In addition to Roger Livesey, the film boasts an impressive cast, including the celebrated British actor David Niven, who put his Hollywood film career on hold in 1939 to re-enlist in the British Army when Britain declared war on Germany. American actress Kim Hunter won a best supporting actress Academy Award (and Golden Globe) for her performance in the 1951 film ‘A Streetcar Named Desire’. The Canadian actor Raymond Massey was the father of the actress Anna and actor Daniel Massey. Marius Goring appeared in four Powell and Pressburger films. The film is also notable for an early appearance by Richard Attenborough, a year before his major breakthrough role in ‘Brighton Rock’.

Famously, the scenes on Earth are shot in vivid Technicolor (by the noted Academy Award winning cinematographer Jack Cardiff), whereas the celestial scenes are in monochrome.

The film had a total production budget in excess of £300,000. The famous “stairway to heaven” cost £3,000 and took three months to construct (the equivalent of approximately £78,000 now, or $126,000). Filming took place over a period of four months and nearly five and a half thousand extras were employed. On its original release, an early scene that showed a naked boy on the beach was cut from the American print of the film, where it was renamed ‘Stairway to Heaven’.

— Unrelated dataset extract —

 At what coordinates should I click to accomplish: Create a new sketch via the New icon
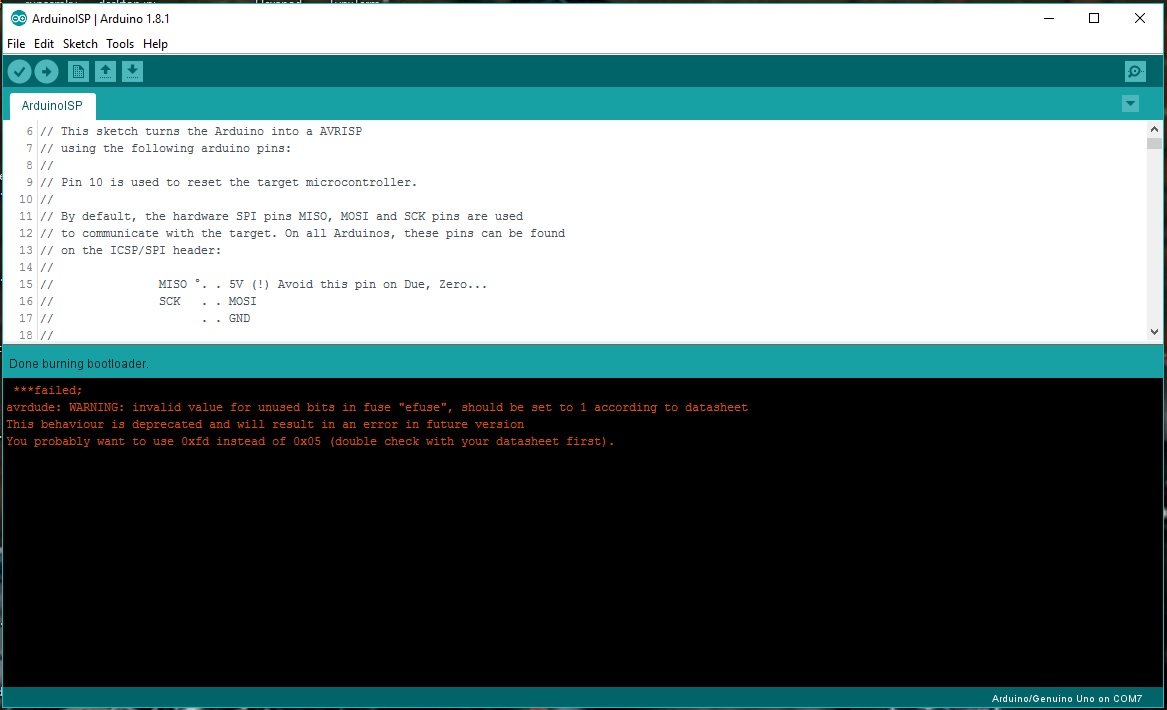[78, 71]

Not all reviews at the time of its first release were positive. Fred Majdalany, writing in the Daily Mail, called it “an elaborate joke that doesn’t quite come off,” and in the trade magazine Variety the film was dismissed as “striving to appear intellectual ... less desire to exhibit alleged learning and more humanity would have resulted in a more popular offering.” It remains, more than sixty years after it was first made, an absolutely stunning film of considerable emotional resonance. Utterly brilliant.